The Village represents one of three different town "plans" used in Bethabara between 1753 and the 1790s.
The Reconstructed 1754 Village
The village is a reconstruction of buildings erected in 1754 and 1755 by the first eleven Moravians who arrived on the Wachovia tract. Completed in 1996, the reconstruction includes a cow house, a sleeping hall, a combined storage house, shed and lodging for strangers, a washhouse, an oven and various fences. A replica of the 1752 Hans Wagner cabin, the only structure on the property when the Moravians arrived in 1753, was completed in 1991. Documentation on the 1754 Village comes from entries in the diaries and reports contained in the Records of the Moravians and from two historic drawings from 1754 and 1756.
Dwelling House/Cow House
“In the afternoon a place for a small dwelling house was staked off near the spring.”
In early January 1754, the Brothers began construction on a “dwelling house” to house the frequent visitors and patients of the doctor. The dwelling house was converted into a cow house by July 1754.
“We began to build a new sleeping room.”
On February 5, 1754, the Brothers began work on what would be a 50’ by 13’ sleeping hall. The sleeping hall was used until a two-story Single Brothers House was ready for occupation in June 1755.
Store House, Shed and Lodging for Strangers:
“By evening our lodging place for strangers was finished. It is built of wide rails laid up like logs, and has a small fireplace, so that in case of need we can lodge two sick guests.”
On February 8, 1754, the Brothers began construction on a small “cabin for strangers” with a fireplace and enough room for two sick guests. In July 1754, another section, connected by a dirt-floored “dog trot” roofed hall, was added and used as a storehouse.
“This afternoon we had a time of fellowship together, and because it was more pleasant outside the house, we went out into our wash house for a while – it is open and has shade.”
A 9’ by 9’ structure was built in the spring months of 1754 for washing clothes. It had no windows or doors, but did have a 6-foot opening that faced west.
“We began to build a bake-oven, so that we might again have bread, of which we have had little lately.”

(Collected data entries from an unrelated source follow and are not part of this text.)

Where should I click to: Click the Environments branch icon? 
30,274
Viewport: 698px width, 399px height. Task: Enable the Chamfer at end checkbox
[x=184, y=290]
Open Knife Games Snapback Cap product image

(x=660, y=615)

After arriving in Bethabara on Saturday, November 17, 1753, and resting on Sunday, the Brothers began on Monday the construction of a bake oven measuring approximately 10’ in diameter. Because they had no bricks, the Moravians built it out of the materials at hand: mud, dried grass, rocks and wood.
The Wagner Cabin
Hans Wagner, a miller, trapper and hunter, who was on the land at the time it was purchased by the Moravians, built the 15 x 20 foot cabin in 1752. It was a rough, hand-hewn-log structure with but one room, a dirt floor, an interior campfire and a roof with a smoke hole rather than a chimney. It served as the only shelter for the Moravians for their first weeks in Bethabara.